You are correct that pituitary dysfunction can be a cause of dwarfism, but it is only one of more than a dozen causes. If a person with slow growth or delayed puberty is found to have pituitary dysfunction (typically growth hormone deficiency), then growth hormone is given by injection. I saw kids in my residency who were getting growth hormone injections. Typically, they are below normal on the growth charts, and if the diagnosis is delayed long enough, it is clear that they should have entered puberty but have not.
You don’t try to stimulate the pituitary gland. It makes like 8 different hormones. Would you all want them to get produced in larger quantities? Anyway, you can’t stimulate the pituitary from outside the nervous system. It gets stimulated anyway by the hypothalamus, which lies directly above it in the brain, and sometimes the problem lies with the hypothalamus (e.g., growth hormone releasing hormone [GHRH] deficiency). Pituitary control is a very delicate process. Other causes of dwarfism involve receptor abnormalities, cell signaling abnormalities, abnormalities in chromosome number (e.g., Turner syndrome, XO), abnormalities of the bone growth process, and the list goes on.
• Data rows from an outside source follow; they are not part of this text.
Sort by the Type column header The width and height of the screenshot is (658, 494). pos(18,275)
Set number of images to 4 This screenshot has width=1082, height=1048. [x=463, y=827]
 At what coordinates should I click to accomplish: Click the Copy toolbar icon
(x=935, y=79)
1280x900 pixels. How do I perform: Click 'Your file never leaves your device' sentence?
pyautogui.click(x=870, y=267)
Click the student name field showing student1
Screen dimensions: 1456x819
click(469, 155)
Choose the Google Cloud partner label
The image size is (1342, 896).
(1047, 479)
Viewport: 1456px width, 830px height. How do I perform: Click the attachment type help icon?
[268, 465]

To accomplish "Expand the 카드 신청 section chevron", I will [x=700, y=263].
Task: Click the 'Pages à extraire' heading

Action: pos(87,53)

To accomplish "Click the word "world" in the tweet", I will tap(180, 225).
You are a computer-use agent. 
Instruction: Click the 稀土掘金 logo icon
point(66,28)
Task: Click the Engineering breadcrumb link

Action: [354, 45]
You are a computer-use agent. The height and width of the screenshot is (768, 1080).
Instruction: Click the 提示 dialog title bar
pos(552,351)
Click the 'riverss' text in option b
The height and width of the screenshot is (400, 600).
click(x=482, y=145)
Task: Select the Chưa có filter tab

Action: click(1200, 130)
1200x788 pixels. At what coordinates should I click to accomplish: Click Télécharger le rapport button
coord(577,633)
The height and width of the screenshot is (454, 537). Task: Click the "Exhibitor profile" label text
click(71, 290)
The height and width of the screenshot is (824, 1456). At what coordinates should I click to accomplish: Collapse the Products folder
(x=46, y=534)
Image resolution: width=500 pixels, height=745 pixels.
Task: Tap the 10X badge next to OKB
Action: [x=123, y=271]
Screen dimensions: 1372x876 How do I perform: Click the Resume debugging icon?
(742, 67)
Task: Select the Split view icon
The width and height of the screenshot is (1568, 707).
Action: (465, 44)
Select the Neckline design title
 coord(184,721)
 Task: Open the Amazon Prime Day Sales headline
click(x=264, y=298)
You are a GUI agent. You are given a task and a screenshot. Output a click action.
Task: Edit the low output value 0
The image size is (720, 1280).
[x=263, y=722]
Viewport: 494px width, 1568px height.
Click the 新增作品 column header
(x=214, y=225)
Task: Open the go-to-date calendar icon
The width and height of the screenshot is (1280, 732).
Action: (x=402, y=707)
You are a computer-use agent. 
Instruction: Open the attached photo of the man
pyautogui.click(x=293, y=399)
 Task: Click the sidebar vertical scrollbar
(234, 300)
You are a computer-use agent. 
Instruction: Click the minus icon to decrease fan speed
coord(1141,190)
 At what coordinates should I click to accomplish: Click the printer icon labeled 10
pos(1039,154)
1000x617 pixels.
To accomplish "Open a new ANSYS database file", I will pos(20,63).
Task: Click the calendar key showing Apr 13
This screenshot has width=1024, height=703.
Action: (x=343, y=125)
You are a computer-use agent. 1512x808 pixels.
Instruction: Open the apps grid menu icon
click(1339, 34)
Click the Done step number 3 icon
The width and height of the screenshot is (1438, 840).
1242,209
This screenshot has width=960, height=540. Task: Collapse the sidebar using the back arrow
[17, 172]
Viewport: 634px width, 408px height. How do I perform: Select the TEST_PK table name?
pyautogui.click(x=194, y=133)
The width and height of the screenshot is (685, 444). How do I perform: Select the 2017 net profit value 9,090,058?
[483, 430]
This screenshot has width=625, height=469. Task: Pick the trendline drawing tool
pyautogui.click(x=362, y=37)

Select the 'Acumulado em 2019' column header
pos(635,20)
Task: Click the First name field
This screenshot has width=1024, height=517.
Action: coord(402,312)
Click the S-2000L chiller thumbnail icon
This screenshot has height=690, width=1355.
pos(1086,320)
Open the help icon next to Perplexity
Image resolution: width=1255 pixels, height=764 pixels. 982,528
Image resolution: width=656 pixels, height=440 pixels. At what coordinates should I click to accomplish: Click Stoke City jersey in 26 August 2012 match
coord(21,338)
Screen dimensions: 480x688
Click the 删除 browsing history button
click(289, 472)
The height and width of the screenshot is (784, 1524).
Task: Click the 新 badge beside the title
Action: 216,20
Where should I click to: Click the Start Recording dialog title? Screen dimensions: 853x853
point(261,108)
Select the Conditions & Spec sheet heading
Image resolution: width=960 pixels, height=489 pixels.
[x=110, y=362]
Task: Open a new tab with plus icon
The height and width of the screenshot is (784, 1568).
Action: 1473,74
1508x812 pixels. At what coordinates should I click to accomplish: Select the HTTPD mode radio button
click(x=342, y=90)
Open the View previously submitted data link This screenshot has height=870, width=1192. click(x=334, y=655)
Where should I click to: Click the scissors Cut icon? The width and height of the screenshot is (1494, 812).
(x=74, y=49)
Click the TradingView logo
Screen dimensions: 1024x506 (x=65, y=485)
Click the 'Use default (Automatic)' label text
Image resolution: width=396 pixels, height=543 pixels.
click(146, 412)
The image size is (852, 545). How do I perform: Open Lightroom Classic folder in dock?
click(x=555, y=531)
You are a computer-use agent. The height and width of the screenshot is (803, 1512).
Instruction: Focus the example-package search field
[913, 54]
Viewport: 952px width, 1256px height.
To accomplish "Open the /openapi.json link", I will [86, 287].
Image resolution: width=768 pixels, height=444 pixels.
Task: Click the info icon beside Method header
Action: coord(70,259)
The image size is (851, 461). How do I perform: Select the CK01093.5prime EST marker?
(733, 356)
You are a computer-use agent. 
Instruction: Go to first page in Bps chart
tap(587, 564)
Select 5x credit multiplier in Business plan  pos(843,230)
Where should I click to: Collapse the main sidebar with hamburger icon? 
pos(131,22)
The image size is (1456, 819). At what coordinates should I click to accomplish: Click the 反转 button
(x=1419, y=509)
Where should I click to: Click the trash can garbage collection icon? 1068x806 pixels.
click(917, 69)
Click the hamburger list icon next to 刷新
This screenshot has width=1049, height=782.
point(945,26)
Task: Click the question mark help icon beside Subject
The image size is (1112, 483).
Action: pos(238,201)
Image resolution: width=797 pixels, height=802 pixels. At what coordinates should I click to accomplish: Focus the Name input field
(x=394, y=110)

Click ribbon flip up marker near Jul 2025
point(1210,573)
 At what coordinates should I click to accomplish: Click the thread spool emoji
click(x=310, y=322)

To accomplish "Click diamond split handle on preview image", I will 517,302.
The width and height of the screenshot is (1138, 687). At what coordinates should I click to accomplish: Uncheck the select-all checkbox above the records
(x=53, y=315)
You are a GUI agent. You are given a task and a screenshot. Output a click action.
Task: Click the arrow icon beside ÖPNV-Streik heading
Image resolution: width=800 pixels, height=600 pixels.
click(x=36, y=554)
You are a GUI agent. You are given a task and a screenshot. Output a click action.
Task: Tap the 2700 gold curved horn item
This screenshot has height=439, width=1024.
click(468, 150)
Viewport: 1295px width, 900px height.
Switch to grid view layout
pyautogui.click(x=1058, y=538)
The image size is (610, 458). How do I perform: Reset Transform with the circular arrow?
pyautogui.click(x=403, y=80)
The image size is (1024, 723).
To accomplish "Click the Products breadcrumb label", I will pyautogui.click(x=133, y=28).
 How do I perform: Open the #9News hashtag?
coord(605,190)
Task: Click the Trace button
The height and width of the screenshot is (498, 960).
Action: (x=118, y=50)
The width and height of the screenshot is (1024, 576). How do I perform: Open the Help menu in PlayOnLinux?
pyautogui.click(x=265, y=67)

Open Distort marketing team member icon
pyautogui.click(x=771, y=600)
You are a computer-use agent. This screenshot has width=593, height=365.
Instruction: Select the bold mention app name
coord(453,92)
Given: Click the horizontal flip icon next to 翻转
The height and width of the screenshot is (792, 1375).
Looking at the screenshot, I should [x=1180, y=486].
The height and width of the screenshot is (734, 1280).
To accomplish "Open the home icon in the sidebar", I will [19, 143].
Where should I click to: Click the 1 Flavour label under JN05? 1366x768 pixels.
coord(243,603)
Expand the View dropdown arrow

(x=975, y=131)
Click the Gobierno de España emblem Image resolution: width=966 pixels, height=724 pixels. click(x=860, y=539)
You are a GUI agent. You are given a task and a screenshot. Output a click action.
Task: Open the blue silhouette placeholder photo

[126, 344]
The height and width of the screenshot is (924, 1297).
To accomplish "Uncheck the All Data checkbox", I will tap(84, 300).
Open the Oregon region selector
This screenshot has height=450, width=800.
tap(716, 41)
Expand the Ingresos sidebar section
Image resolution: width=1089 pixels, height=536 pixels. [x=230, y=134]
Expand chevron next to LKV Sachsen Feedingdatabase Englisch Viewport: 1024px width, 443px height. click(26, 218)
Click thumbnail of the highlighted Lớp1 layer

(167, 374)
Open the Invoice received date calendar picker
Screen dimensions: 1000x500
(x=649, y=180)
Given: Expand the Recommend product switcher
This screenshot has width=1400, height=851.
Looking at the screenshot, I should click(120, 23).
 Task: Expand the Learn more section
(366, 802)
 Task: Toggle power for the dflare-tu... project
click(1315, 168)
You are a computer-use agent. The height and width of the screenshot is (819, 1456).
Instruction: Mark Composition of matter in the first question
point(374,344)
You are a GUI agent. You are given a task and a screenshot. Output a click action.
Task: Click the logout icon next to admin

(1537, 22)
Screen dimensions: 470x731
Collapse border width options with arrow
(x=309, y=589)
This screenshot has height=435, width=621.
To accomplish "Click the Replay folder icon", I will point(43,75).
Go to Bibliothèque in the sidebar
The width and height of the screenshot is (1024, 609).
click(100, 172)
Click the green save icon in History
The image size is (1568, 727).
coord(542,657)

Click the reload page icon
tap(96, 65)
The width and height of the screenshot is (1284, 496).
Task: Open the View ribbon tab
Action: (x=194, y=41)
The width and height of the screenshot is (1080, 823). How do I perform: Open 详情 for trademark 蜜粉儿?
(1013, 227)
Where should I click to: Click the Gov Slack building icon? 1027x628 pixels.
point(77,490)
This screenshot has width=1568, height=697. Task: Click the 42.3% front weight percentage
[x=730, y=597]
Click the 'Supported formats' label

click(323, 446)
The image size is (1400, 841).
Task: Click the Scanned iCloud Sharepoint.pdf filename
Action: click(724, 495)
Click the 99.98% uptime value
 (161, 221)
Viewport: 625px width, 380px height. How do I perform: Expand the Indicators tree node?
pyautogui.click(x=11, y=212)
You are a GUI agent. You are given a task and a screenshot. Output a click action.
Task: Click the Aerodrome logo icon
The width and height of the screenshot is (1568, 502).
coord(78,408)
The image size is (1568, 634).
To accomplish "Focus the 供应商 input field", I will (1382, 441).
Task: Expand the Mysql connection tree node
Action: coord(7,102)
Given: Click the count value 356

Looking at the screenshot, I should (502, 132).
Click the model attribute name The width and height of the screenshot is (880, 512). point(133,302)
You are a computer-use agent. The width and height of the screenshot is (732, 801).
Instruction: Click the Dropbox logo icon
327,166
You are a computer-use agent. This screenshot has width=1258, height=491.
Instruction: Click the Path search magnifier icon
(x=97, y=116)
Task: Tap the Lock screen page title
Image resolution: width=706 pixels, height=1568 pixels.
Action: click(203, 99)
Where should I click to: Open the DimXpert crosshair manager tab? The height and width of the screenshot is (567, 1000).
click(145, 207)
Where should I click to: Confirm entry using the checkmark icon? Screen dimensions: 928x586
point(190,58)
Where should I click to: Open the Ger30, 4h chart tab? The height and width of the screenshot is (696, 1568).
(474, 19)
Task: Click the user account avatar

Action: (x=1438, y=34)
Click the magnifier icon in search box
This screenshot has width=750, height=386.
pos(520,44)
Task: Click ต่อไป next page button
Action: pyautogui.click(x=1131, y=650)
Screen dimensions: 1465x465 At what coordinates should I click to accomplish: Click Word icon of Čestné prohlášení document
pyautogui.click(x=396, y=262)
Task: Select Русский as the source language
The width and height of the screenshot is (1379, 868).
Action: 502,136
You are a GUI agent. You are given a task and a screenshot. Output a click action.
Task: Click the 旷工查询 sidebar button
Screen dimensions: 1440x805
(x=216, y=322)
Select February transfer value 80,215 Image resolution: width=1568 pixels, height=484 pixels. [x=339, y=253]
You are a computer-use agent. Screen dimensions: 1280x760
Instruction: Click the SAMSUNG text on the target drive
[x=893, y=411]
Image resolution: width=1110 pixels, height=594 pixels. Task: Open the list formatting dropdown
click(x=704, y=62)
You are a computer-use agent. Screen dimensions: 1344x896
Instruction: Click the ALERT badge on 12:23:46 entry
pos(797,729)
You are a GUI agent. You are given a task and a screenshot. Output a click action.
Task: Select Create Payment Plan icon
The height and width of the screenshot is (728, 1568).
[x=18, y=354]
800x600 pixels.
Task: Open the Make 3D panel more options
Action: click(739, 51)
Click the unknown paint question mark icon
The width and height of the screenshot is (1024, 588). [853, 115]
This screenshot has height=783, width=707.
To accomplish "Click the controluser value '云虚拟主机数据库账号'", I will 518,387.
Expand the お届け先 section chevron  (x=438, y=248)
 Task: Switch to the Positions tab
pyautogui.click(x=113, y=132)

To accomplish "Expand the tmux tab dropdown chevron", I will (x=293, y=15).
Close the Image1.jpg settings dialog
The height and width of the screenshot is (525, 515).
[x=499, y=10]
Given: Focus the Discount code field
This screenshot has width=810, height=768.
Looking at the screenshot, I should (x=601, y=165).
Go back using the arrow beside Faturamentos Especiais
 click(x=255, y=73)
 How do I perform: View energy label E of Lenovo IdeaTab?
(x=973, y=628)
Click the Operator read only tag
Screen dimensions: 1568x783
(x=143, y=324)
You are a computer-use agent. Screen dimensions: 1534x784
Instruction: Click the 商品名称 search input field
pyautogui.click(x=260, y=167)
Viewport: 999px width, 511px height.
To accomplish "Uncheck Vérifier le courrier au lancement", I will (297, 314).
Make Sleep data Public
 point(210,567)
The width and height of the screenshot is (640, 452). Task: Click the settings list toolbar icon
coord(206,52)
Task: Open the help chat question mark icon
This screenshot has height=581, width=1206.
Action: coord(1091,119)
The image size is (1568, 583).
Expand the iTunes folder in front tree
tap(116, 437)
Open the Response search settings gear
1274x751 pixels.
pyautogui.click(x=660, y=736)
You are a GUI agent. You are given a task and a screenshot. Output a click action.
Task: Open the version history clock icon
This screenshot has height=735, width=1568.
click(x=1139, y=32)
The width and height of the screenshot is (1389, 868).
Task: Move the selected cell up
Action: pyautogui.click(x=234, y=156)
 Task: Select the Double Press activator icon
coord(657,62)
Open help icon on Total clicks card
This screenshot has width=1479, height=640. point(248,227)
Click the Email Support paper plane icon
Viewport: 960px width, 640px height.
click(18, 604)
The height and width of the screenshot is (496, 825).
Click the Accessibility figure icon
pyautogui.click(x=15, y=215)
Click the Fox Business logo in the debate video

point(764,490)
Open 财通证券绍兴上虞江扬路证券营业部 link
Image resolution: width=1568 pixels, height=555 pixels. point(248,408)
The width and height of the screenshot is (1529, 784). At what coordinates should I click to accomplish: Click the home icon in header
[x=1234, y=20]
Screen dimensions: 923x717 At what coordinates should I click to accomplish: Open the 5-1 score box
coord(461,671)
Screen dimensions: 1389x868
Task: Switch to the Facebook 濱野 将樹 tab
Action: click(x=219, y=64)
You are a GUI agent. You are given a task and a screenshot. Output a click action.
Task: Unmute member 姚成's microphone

Not fixable with supplementation of any substance.
Pituitary dwarfism is a kind of dwarfism that can be treated with synthetic human growth hormone before a child’s growth plates have been fused. However, other forms of dwarfism are not caused by pituitary anomalies. Achondroplasia, for example, is a genetic condition where a protein functions abnormally, slowing the growth of bone in the cartilage of the growth plate. That makes the bones shorter and abnormally shaped.